Word and element location data:
------------------------------------------------------------
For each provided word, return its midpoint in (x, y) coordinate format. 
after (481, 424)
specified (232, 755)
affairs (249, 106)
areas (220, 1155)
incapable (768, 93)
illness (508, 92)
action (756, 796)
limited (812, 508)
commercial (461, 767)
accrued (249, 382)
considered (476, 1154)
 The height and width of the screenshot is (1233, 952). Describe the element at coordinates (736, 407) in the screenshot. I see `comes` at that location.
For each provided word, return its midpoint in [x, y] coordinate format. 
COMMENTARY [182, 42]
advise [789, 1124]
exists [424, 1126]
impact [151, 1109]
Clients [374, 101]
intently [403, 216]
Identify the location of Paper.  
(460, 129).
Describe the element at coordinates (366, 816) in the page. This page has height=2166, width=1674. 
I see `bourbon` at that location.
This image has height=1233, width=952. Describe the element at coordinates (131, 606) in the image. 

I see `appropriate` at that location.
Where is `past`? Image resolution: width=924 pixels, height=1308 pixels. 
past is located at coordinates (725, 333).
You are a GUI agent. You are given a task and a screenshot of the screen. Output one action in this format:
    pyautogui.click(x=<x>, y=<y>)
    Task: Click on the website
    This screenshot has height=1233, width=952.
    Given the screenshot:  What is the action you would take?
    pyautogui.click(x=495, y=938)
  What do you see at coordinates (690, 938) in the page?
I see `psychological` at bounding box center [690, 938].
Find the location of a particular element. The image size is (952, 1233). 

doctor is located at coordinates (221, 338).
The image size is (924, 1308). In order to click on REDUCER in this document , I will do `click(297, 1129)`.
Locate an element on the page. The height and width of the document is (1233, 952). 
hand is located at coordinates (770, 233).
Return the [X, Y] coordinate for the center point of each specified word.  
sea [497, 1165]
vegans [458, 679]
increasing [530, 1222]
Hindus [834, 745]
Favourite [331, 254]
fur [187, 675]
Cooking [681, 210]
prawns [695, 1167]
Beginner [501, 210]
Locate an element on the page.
------------------------------------------------------------
Arrange all of the lines above as a Markdown table, omitting blank lines, with a "No." column for the row number and a "Line" column for the text of each line.

| No. | Line |
|---|---|
| 1 | For each provided word, return its midpoint in (x, y) coordinate format.  |
| 2 | after (481, 424) |
| 3 | specified (232, 755) |
| 4 | affairs (249, 106) |
| 5 | areas (220, 1155) |
| 6 | incapable (768, 93) |
| 7 | illness (508, 92) |
| 8 | action (756, 796) |
| 9 | limited (812, 508) |
| 10 | commercial (461, 767) |
| 11 | accrued (249, 382) |
| 12 | considered (476, 1154) |
| 13 |  The height and width of the screenshot is (1233, 952). Describe the element at coordinates (736, 407) in the screenshot. I see `comes` at that location. |
| 14 | For each provided word, return its midpoint in [x, y] coordinate format.  |
| 15 | COMMENTARY [182, 42] |
| 16 | advise [789, 1124] |
| 17 | exists [424, 1126] |
| 18 | impact [151, 1109] |
| 19 | Clients [374, 101] |
| 20 | intently [403, 216] |
| 21 | Identify the location of Paper.   |
| 22 | (460, 129). |
| 23 | Describe the element at coordinates (366, 816) in the page. This page has height=2166, width=1674.  |
| 24 | I see `bourbon` at that location. |
| 25 | This image has height=1233, width=952. Describe the element at coordinates (131, 606) in the image.  |
| 26 | I see `appropriate` at that location. |
| 27 | Where is `past`? Image resolution: width=924 pixels, height=1308 pixels.  |
| 28 | past is located at coordinates (725, 333). |
| 29 | You are a GUI agent. You are given a task and a screenshot of the screen. Output one action in this format: |
| 30 |     pyautogui.click(x=<x>, y=<y>) |
| 31 |     Task: Click on the website |
| 32 |     This screenshot has height=1233, width=952. |
| 33 |     Given the screenshot:  What is the action you would take? |
| 34 |     pyautogui.click(x=495, y=938) |
| 35 |   What do you see at coordinates (690, 938) in the page? |
| 36 | I see `psychological` at bounding box center [690, 938]. |
| 37 | Find the location of a particular element. The image size is (952, 1233).  |
| 38 | doctor is located at coordinates (221, 338). |
| 39 | The image size is (924, 1308). In order to click on REDUCER in this document , I will do `click(297, 1129)`. |
| 40 | Locate an element on the page. The height and width of the document is (1233, 952).  |
| 41 | hand is located at coordinates (770, 233). |
| 42 | Return the [X, Y] coordinate for the center point of each specified word.   |
| 43 | sea [497, 1165] |
| 44 | vegans [458, 679] |
| 45 | increasing [530, 1222] |
| 46 | Hindus [834, 745] |
| 47 | Favourite [331, 254] |
| 48 | fur [187, 675] |
| 49 | Cooking [681, 210] |
| 50 | prawns [695, 1167] |
| 51 | Beginner [501, 210] |
| 52 | Locate an element on the page. |